→ What the exercise asks
Of the lines below, write out exactly those from the line with "[Cookiebot von Usercentrics" through the line with "Keg Transponder (530, 581)", both included, and skip the rest.

→ Records supplied
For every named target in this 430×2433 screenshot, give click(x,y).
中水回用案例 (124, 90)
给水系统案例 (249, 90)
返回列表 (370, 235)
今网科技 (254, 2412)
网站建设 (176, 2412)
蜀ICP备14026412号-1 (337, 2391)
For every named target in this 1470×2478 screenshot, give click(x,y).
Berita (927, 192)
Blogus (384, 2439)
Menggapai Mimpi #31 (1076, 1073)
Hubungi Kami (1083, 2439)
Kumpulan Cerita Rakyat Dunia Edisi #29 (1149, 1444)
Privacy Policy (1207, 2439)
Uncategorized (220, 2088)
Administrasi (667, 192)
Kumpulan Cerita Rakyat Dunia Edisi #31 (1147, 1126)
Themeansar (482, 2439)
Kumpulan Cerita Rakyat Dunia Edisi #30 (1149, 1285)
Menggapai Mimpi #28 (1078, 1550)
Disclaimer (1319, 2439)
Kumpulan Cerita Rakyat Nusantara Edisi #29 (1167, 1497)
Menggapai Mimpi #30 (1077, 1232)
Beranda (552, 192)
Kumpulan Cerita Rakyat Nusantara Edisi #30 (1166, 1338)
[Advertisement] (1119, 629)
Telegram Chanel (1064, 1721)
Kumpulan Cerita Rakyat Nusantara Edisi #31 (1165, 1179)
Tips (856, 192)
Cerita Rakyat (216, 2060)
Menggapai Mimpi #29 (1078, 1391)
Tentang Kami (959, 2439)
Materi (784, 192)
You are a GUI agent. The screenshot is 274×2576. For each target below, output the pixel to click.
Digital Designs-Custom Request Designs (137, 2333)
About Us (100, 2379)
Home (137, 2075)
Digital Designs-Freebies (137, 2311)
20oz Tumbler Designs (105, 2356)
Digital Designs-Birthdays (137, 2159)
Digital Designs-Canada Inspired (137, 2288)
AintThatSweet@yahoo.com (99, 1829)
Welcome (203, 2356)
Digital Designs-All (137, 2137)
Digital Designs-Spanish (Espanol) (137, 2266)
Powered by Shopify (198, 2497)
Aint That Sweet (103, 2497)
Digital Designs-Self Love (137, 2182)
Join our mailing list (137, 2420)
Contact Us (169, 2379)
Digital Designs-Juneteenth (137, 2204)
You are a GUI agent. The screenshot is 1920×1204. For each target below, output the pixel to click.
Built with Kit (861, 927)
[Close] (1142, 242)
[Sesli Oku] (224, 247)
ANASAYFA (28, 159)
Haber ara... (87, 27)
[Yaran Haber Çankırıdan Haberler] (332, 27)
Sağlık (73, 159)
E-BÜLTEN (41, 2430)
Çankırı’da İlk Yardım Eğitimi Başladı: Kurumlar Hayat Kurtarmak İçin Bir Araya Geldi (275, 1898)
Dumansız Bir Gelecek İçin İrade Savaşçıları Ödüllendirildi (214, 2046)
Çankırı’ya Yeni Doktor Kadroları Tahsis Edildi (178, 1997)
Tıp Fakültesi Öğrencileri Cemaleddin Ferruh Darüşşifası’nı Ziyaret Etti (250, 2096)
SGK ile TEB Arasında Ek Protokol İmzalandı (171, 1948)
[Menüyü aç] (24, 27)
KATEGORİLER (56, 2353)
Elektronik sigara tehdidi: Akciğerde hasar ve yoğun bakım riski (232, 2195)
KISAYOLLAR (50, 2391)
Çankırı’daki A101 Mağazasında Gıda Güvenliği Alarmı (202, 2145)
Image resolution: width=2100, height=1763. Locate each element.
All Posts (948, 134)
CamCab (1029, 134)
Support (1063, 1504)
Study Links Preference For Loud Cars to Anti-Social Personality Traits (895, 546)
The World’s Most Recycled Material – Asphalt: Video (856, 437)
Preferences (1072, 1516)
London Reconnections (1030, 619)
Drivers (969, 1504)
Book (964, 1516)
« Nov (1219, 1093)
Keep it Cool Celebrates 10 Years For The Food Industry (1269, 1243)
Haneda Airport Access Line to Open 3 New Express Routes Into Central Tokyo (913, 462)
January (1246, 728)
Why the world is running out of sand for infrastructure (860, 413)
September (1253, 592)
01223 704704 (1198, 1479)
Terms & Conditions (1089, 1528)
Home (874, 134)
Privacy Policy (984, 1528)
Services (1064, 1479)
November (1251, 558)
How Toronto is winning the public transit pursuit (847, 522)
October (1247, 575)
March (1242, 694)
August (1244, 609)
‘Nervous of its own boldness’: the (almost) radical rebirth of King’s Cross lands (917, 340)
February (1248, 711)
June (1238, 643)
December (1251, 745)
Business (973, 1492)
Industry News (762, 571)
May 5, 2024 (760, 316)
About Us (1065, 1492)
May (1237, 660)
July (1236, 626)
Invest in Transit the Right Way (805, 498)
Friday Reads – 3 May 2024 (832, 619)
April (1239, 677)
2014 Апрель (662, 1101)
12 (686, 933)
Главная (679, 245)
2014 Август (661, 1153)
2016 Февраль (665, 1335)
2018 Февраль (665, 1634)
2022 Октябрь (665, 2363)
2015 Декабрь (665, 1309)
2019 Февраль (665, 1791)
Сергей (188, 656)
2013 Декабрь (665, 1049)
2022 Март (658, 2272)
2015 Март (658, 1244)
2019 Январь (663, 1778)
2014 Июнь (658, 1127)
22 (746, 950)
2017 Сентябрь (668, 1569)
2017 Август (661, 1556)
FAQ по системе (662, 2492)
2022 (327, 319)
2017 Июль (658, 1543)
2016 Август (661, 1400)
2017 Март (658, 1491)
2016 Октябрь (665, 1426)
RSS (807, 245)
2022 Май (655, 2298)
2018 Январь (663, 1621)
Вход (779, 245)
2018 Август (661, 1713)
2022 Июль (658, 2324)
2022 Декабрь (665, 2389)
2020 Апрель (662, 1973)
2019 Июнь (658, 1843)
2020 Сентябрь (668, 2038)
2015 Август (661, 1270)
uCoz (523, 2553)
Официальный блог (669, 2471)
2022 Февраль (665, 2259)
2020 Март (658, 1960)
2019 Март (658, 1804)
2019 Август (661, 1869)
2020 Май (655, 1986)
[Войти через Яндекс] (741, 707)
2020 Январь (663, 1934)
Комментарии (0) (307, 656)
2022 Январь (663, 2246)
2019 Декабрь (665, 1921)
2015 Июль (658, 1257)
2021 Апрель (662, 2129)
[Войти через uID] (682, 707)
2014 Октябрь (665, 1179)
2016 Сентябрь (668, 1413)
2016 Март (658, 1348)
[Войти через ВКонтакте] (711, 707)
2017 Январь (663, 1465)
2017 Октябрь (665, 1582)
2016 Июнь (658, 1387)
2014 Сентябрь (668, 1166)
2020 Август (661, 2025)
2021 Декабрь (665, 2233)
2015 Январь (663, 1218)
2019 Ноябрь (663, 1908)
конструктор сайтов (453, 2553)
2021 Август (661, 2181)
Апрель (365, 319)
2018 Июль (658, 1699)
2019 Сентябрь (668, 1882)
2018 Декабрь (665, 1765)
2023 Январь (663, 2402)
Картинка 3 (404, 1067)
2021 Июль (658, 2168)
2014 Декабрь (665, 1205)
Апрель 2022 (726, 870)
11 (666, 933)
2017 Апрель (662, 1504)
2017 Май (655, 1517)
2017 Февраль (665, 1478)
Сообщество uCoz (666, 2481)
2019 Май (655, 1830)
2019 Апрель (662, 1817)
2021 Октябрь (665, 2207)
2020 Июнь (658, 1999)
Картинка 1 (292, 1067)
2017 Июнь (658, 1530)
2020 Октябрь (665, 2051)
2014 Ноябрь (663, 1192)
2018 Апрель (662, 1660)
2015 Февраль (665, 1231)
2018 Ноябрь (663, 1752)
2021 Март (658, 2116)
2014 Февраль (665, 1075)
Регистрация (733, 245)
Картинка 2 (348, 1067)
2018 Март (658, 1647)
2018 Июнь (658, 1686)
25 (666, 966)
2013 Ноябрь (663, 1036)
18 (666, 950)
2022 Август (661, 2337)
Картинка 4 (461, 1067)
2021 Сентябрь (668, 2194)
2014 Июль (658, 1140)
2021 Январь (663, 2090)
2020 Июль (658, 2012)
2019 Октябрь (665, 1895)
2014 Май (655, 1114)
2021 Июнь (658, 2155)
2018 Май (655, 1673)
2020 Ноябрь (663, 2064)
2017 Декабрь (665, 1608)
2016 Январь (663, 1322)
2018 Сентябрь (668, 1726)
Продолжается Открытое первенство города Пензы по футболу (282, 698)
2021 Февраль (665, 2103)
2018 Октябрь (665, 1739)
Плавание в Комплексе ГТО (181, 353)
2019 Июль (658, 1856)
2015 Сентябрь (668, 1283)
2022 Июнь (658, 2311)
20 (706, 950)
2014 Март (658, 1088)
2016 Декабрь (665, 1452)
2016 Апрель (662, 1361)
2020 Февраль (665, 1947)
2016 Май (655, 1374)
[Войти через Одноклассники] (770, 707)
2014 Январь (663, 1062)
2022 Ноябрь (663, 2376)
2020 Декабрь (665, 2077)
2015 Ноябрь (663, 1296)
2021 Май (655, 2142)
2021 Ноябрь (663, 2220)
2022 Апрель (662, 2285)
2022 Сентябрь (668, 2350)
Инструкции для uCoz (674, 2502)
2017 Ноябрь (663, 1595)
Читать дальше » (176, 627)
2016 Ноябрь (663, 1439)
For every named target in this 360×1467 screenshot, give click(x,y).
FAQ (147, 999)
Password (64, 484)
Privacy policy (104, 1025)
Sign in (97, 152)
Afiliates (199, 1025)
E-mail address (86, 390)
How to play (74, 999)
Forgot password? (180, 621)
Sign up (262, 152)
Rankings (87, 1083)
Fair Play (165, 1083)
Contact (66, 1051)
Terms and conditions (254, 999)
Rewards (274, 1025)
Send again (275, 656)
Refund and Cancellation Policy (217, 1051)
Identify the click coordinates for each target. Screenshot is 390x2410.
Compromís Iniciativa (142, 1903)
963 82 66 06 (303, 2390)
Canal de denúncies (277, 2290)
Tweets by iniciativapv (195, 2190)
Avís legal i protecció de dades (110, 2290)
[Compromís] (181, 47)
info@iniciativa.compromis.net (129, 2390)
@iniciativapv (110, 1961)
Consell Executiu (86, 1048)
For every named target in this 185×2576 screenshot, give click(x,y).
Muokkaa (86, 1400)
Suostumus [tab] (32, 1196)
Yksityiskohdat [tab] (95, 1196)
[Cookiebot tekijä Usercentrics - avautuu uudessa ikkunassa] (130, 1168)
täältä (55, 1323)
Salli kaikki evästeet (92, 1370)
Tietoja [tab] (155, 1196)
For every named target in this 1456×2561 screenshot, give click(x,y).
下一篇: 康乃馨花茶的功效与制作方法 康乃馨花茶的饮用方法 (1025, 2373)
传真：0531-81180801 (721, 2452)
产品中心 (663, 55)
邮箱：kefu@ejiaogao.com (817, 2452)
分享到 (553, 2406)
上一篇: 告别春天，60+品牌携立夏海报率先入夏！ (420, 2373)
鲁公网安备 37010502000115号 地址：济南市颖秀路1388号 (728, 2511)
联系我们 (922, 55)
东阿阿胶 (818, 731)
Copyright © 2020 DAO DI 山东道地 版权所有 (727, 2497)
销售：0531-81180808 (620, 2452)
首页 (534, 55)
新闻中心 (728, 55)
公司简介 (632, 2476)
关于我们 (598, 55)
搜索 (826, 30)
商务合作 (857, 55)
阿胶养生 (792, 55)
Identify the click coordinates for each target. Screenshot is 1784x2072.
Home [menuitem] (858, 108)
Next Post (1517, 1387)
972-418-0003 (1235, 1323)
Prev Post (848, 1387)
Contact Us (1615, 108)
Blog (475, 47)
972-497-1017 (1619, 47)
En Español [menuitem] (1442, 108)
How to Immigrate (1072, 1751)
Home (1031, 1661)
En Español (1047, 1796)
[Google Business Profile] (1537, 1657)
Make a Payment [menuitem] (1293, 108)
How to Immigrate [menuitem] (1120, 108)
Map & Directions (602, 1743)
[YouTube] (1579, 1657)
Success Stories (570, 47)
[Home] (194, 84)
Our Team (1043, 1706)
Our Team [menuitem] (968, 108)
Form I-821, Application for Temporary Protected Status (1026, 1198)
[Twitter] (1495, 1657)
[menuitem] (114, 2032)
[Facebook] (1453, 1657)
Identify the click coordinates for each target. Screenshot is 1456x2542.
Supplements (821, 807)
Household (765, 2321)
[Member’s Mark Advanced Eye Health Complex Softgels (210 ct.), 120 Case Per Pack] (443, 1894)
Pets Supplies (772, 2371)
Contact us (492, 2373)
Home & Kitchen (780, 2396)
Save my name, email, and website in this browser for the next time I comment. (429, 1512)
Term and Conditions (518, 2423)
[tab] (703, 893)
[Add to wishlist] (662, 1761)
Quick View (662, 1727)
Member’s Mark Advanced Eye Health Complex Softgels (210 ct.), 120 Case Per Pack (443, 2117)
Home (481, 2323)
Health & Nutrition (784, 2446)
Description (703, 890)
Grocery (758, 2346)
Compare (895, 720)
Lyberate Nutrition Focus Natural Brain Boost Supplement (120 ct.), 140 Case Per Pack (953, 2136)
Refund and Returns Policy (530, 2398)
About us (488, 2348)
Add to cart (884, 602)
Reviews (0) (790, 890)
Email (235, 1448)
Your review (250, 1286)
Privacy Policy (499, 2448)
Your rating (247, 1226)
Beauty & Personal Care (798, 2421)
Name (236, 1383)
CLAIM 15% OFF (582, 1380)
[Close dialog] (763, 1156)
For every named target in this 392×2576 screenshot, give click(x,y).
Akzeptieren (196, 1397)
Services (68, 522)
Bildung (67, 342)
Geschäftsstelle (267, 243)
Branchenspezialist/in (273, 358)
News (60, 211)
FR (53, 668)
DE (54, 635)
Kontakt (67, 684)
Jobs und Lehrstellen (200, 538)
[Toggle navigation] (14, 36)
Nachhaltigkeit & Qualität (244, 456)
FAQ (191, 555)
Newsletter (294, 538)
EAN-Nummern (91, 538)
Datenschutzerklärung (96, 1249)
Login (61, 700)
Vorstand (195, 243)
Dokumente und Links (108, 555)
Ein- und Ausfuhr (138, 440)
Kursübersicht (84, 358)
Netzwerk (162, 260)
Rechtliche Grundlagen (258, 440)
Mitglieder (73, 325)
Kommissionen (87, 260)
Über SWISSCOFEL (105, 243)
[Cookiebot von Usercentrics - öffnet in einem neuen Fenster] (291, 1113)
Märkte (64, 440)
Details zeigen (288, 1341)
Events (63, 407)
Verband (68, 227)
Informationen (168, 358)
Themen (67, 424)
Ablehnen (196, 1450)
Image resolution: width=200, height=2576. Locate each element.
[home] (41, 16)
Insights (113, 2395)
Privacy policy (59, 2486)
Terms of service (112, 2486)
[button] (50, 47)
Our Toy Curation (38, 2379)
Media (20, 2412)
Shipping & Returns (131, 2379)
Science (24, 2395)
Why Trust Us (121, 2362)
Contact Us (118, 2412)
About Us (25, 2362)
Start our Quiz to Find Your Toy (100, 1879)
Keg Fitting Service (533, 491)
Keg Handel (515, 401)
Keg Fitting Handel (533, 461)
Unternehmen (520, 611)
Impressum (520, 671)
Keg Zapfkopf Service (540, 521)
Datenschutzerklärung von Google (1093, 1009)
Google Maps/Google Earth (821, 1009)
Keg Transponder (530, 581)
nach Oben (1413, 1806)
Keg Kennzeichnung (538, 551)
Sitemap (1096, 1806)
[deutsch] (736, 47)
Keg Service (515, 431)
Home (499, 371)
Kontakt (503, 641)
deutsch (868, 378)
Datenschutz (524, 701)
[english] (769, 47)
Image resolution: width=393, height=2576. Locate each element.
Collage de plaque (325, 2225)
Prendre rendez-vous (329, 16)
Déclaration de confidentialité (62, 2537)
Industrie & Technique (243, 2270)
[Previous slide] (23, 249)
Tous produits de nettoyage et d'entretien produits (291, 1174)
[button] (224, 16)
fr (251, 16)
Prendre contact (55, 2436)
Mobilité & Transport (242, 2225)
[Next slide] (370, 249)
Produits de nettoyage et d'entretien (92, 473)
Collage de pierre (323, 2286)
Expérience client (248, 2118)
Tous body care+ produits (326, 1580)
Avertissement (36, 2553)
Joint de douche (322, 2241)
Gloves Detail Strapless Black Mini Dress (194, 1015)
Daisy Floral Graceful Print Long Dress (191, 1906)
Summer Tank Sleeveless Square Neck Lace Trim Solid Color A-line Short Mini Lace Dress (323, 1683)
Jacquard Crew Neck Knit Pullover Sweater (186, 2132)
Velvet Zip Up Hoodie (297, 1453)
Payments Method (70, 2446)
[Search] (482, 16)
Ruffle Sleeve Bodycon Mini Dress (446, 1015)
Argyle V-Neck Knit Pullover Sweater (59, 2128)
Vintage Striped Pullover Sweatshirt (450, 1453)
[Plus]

→ Solution to this exercise
[Cookiebot von Usercentrics - öffnet in einem neuen Fenster] (291, 1113)
Märkte (64, 440)
Details zeigen (288, 1341)
Events (63, 407)
Verband (68, 227)
Informationen (168, 358)
Themen (67, 424)
Ablehnen (196, 1450)
Image resolution: width=200, height=2576. Locate each element.
[home] (41, 16)
Insights (113, 2395)
Privacy policy (59, 2486)
Terms of service (112, 2486)
[button] (50, 47)
Our Toy Curation (38, 2379)
Media (20, 2412)
Shipping & Returns (131, 2379)
Science (24, 2395)
Why Trust Us (121, 2362)
Contact Us (118, 2412)
About Us (25, 2362)
Start our Quiz to Find Your Toy (100, 1879)
Keg Fitting Service (533, 491)
Keg Handel (515, 401)
Keg Fitting Handel (533, 461)
Unternehmen (520, 611)
Impressum (520, 671)
Keg Zapfkopf Service (540, 521)
Datenschutzerklärung von Google (1093, 1009)
Google Maps/Google Earth (821, 1009)
Keg Transponder (530, 581)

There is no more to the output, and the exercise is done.